The brokerage group tumbled, with Lehman the hardest hit. Reports that Citigroup could unload $12 billion in leveraged loans to private equity firms kept that stock from sinking with the rest of the group.
Goldman Sachs holds its annual meeting Thursday morning, and it certainly will be closely monitored for any comments on the firm's outlook.
Benjamin Halliburton, chief investment officer with Tradition Capital Management, was on "Power Lunch" Thursday and he said he believes it's still too early to rush into the financial group even though he says they've probably bottomed.
He told me he is a buyer of a few "safe" names, and one of them is Goldman. He also likes Chubb, U.S. Bancorp and Prudential. "We would not be wading into the financials in a major way. We're still underweight. We've done some detailed work on several institutions and the problem is when you start doing the detailed work you see a lot of real land mines buried in the balance sheets ... That said, I do think the financials have probably bottomed and the risk to the rest of the market has lessened," he said.
Halliburton says the industry still faces loan issues and the impact of troubled credit card and auto loans are just beginning to show up. He said the industry will be reshaped as firms increase their capital levels. "Return on equity is moving to a much more normalized level," he said.
Yoo Hoo, Microsoft!
The MicroHoo saga takes a new twist ... the New York Times reports that Rupert Murdoch's News Corp is in talks with Microsoft about joining in its contested bid for Yahoo. The combination, which would join Yahoo , Microsoft’s MSN and News Corporation’s MySpace, would create a behemoth that would upend the Internet landscape.

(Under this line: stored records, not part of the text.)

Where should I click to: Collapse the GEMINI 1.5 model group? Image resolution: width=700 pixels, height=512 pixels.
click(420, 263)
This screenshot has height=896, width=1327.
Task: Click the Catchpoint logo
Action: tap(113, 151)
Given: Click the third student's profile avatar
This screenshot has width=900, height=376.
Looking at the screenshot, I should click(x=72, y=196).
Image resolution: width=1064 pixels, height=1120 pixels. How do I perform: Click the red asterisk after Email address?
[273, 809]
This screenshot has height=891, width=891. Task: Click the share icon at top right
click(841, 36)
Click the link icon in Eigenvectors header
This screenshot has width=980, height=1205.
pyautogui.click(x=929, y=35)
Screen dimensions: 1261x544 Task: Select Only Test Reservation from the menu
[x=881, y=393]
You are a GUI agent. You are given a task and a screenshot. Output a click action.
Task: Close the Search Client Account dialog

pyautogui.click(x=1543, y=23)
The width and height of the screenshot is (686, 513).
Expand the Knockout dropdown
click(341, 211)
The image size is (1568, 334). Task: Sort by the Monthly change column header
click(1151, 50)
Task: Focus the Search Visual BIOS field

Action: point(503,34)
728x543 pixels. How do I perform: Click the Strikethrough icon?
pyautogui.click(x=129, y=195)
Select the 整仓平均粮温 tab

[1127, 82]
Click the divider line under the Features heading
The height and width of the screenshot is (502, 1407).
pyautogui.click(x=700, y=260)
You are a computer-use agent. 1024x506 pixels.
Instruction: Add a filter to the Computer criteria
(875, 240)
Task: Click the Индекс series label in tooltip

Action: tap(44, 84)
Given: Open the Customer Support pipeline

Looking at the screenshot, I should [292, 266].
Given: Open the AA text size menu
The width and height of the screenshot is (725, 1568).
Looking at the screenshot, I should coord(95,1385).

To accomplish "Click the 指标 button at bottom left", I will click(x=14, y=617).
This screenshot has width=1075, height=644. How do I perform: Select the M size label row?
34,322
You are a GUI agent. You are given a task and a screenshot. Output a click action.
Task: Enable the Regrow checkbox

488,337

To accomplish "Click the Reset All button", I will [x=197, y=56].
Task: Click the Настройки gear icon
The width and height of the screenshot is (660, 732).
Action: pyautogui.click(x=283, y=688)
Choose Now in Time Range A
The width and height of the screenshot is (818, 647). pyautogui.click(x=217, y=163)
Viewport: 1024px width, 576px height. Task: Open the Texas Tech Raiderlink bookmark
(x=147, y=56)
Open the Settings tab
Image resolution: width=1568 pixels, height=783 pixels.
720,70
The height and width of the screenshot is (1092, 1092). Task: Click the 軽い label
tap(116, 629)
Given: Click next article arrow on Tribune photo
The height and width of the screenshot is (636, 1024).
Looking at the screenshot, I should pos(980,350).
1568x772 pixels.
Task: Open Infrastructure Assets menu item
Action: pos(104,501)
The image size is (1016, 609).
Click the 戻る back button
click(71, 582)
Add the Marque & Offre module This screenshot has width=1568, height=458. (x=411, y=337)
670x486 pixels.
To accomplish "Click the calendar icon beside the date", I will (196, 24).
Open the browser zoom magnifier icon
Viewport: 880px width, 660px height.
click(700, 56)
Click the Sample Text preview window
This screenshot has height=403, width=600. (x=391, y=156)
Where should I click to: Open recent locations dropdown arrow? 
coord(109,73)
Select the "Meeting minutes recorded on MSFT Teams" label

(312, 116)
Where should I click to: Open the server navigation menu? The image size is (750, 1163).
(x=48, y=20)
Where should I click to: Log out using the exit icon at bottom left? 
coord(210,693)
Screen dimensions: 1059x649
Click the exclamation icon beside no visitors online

This news breaks right after the Wall Street Journal quoted sources saying Yahoo had a three fold plan to give its shareholders an alternative to Microsoft's unwanted takeover offer. First it would strike deals with Time Warner's AOL and Google. Yahoo would also repurchase billions of dollars of its own stock. The deal with Google would be an advertising tie up. The deal with AOL would be to combine internet operations, the Journal says. Time Warner would fold its AOL unit into Yahoo and make a cash investment in return for about 20 percent of the combined entity.
Feeling the Heat
It's hard to be an airline these days, but AMR is facing a public relations nightmare of massive proportion. Its American Airlines said late Wednesday it expects its flights to be back to normal by Saturday, but NBC News reports another 900 flights are cancelled for Thursday as the carrier inspects MD 80 aircraft. Check out its stock, off more than 11 percent.